*** Opening of Given data ***

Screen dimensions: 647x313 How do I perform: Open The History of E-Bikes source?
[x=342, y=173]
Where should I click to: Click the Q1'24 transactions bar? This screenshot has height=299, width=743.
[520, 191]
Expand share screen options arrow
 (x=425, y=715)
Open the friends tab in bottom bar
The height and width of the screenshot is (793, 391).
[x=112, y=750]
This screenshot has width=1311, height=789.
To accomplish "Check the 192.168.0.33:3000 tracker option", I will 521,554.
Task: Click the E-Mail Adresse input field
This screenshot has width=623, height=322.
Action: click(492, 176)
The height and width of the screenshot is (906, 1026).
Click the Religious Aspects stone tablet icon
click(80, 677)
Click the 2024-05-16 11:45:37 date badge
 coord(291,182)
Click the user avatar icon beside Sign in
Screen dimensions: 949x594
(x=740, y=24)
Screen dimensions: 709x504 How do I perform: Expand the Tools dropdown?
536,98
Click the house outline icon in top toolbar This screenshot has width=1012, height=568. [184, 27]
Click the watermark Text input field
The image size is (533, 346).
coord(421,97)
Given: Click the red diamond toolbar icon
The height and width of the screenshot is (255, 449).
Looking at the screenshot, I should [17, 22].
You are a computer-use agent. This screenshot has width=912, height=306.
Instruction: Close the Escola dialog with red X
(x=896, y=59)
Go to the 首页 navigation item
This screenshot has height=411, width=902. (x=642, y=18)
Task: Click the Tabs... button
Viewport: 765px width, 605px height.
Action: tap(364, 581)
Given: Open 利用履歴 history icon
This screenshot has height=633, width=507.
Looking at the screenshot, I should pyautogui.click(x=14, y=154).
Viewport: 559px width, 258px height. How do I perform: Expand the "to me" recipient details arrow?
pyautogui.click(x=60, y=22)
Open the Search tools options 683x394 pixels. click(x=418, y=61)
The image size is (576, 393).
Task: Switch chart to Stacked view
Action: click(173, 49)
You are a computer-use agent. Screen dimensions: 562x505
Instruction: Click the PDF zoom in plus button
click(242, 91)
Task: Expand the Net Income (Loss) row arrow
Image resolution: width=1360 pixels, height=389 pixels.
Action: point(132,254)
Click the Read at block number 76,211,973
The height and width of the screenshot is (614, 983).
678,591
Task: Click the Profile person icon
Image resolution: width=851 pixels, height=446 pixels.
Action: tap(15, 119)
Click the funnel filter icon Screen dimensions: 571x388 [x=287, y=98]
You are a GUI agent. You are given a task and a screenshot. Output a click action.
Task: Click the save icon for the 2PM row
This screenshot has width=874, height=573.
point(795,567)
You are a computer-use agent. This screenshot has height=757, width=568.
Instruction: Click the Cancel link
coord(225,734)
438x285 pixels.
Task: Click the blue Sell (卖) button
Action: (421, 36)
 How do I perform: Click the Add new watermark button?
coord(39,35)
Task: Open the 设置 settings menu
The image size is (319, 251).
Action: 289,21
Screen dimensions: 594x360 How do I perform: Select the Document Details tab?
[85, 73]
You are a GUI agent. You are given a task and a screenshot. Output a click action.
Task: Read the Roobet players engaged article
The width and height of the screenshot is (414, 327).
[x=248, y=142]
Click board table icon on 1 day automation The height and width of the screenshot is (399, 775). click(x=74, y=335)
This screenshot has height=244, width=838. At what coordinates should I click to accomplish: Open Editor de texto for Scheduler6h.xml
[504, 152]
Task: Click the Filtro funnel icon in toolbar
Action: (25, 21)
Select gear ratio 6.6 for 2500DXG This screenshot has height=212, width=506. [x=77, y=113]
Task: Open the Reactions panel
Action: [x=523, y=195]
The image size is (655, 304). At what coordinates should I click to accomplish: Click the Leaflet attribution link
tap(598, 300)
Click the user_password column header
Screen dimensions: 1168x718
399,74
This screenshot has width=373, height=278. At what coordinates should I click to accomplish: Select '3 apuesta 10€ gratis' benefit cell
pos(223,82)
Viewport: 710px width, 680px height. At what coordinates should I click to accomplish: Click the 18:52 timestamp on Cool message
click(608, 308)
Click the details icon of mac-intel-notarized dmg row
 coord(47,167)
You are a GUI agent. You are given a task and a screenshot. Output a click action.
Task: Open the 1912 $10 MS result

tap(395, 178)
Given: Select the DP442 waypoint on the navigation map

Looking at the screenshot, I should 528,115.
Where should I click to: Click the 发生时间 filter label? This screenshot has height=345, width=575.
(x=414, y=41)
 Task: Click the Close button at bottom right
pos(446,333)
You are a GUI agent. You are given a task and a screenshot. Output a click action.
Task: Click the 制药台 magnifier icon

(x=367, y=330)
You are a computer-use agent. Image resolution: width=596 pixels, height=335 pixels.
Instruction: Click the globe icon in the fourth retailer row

*** Close of Given data ***

**Problem**
In the listing, return each line containing the string "computer".

**Solution for this task**
You are a computer-use agent. This screenshot has width=912, height=306.
You are a computer-use agent. Screen dimensions: 562x505
You are a computer-use agent. This screenshot has height=757, width=568.
You are a computer-use agent. Image resolution: width=596 pixels, height=335 pixels.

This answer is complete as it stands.